Francis Ngannou o bardzo nietypowym przeżyciu poinformował za pośrednictwem platformy X:
"Miałem dziś rano bardzo dziwne doświadczenie w Paryżu, gdy grupa policjantów weszła do mojego mieszkania, szukając podejrzanego. Całe mieszkanie było pełne policjantów, którzy wydawali się gotowi do akcji. To było naprawdę mocne przeżycie!" - zaznaczył.
Mundurowi byli wyposażeni w pełne uzbrojenie. Widok służb był dla sportowca ogromnym szokiem.
ZOBACZ WIDEO: Artur Siódmiak dziś jest legendą. "Wychowałem się na blokowisku"
Na szczęście, jak sam przyznał, nie był celem operacji, a cała sytuacja dotyczyła kogoś innego.

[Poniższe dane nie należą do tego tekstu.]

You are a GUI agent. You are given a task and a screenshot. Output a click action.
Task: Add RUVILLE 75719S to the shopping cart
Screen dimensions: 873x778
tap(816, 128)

Jednak widok policjantów w mieszkaniu sprawił, że przez moment poczuł się zagrożony.
Po publikacji wpisu na platformie X fani natychmiast zalali go wiadomościami wsparcia. Wielu z nich martwiło się o bezpieczeństwo zawodnika, pisząc m.in.:
- "Uważaj na siebie, mistrzu!"
- "To musiało być przerażające! Cieszę się, że jesteś bezpieczny"
- "Trzymaj się, Francis! Mam nadzieję, że wszystko jest w porządku"
Niektórzy fani spekulowali również, że mogło to być pomyłkowe najście lub operacja przeciwko osobie mieszkającej w tym samym budynku.